A expansão da mancha urbana, aliada ao aquecimento global, aumentou a temperatura média anual na cidade de 2,3°C entre 1933 e 2015. A cidade está cada vez quente: “Esse aumento é muito perceptível qualitativamente, pois, perguntando para moradores mais antigos da cidade, muitos dirão que as manhãs eram mais frias no passado (a temperatura mínima é a menor temperatura do dia, que normalmente é registrada no final das madrugadas)”.
Mas, além da temperatura, as chuvas também vêm aumentando, embora sigam um regime cada vez mais polarizado: quando chove, chove muito; nos meses secos, a estiagem é cada vez mais aguda. Essas mudanças climáticas estão associadas às “ilhas de calor” criadas pela urbanização. Basta lembrar o que ocorreu em Guarulhos. Nos anos 70, quando começaram a ser feitos os estudos para a construção do novo aeroporto metropolitano, a escolha de Cumbica foi bastante criticada devido à frequência com a área, situada num vale próximo à Serra da Cantareira, era assolada por intensos nevoeiros. Contudo, à medida que Guarulhos cresceu (237 mil habitantes em 1970, 1,221 milhão em 2016), os nevoeiros, que ocupavam mais de 500 horas anuais em 1978, despencaram para menos de 100 horas anuais.

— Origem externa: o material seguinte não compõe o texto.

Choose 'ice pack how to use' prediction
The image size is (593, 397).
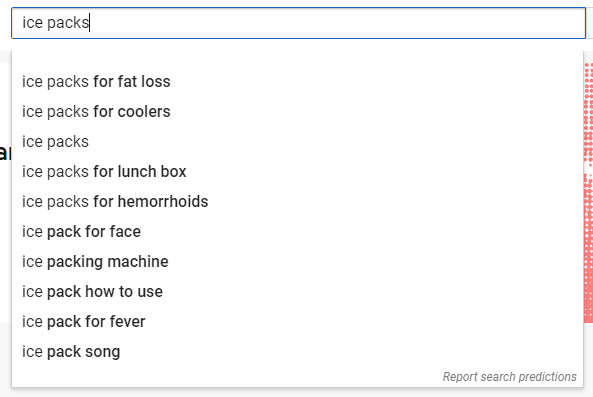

“Em relação a Guarulhos”, observam os meteorologistas, “deve-se considerar a indiscutível urbanização deste município desde a construção do aeroporto, com a supressão de áreas vegetadas para o surgimento de novos bairros, com suas ruas e edificações. O cimento e o asfalto aquecidos durante o dia liberam esta energia no período noturno, efeito conhecido por ilha de calor urbana. Isso faz com que as condições locais sejam progressivamente menos favoráveis para a formação de neblina”.
Situada mais ao sul, Paranapiacaba continua favorecendo o aparecimento da neblina exatamente porque não sofreu os efeitos da urbanização: “Paranapiacaba não é uma área tão urbanizada quanto Guarulhos ou partes da periferia paulistana e, além disso, fica em uma área de serra, o que favorece a formação de neblina. O ar oceânico, rico em umidade, é forçado a subir a serra através da circulação dominante e também pela ação da brisa marítima, e encontra condições para condensar seu vapor d’água ao ser erguido, já que a temperatura é menor em áreas de maior altitude. Com este processo de condensação são formadas nuvens do tipo Stratus, que são nuvens baixas responsáveis pela neblina”.